My task is to approximate this function in a way $f(x)=T2(x)+R2(x)$ and so far I came to:
$$(x^2+1)^{1/2}=1+\frac{1}{2}x^{2}+o(x^2),$$ which gives us $$\ln\left(1+ x +\frac{1}{2}x^2+o(x^2)\right)= x+\frac{1}{2}x^2+o(x^2),$$ but wolfram says that it is only $x$ (without this $\frac{1}{2}x^2$), where am I mistaken?
On
Since: $$ f(x)=\ln\left(x+\sqrt{x^2+1}\right)=\text{arcsinh}\left(x\right) $$ $$ \frac{\partial}{\partial x}f(x)=\frac{1}{\sqrt{1+x^2}} $$ $$ \frac{\partial^2}{\partial x^2}f(x)=-\frac{x}{\sqrt{(1+x^2)^3}} $$ $$ \frac{\partial^3}{\partial x^3}f(x)=\frac{2 x^2-1}{\left(x^2+1\right)^{5/2}} $$ We have: $$ f(x)=x-\frac{x^3}{6}+\mathcal{O}\left(x^4\right) $$
I think the error is due to the chain rule: $$ f(x)=f(x_{0})+\left(x-x_{0}\right)f'(x_{0})+\frac{1}{2}\left(x-x_{0}\right)^{2}f''(x_{0})+\mathcal{O}\left(\left(x-x_{0}\right)^{3}\right) $$
$$ g(x)=g(x_{0})+\left(x-x_{0}\right)g'(x_{0})+\frac{1}{2}\left(x-x_{0}\right)^{2}g''(x_{0})+\mathcal{O}\left(\left(x-x_{0}\right)^{3}\right) $$
So we have:
$$ f(g(x))=f(g(x_{0}))+\left(g(x)-g(x_{0})\right)f'(g(x_{0}))+\frac{1}{2}\left(g(x)-g(x_{0})\right)^{2}f''(x_{0})+\mathcal{O}\left(\left(g(x)-g(x_{0})\right)^{3}\right)= $$
$$ =f(g(x_{0}))+\left(\left(x-x_{0}\right)g'(x_{0})+\frac{1}{2}\left(x-x_{0}\right)^{2}g''(x_{0})\right)f'(g(x_{0}))+ $$
$$ +\frac{1}{2}\left(\left(\left(x-x_{0}\right)g'(x_{0})+\frac{1}{2}\left(x-x_{0}\right)^{2}g''(x_{0})\right)\right)^{2}f''(g(x_{0}))+\mathcal{O}\left(\left(x-x_{0}\right)^{3}+\left(g(x)-g(x_{0})\right)^{3}\right) $$
On
Your calculation of $\ln(1+x+\frac12x^2+o(x^2))$ is incorrect. Remember the Taylor expansion for $\ln(1+y)$: $\ln(1+y) = y-\frac12y^2+o(y^2)$. Plugging in $x+\frac12x^2+o(x^2)$ for $y$, the result you gave corresponds to the $y$ term in the expansion, but the $-\frac12y^2$ term gives a term of size $\theta(x^2)$ that you failed to account for.
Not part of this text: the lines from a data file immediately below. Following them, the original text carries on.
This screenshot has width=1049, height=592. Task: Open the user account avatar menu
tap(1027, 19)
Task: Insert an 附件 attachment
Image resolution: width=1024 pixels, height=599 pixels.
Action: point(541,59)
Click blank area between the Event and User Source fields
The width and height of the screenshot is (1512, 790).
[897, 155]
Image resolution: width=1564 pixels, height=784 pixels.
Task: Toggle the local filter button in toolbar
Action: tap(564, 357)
Your expansion of the parenthesis is OK. Use $1+y\approx 1+x+x^2/2$. For logarithm expansion, go to the second order $\ln(1+y)\approx y-y^2/2$. If you plug in $y$ from the first equation, you get $$y-\frac{y^2}{2}=x+\frac{x^2}{2}-\frac{1}{2}\left(x+\frac{x^2}{2}\right)^2=x+\frac{x^2}{2}-\frac{x^2}{2}+\mathcal{O}(x^3)=x+\mathcal{O}(x^3)$$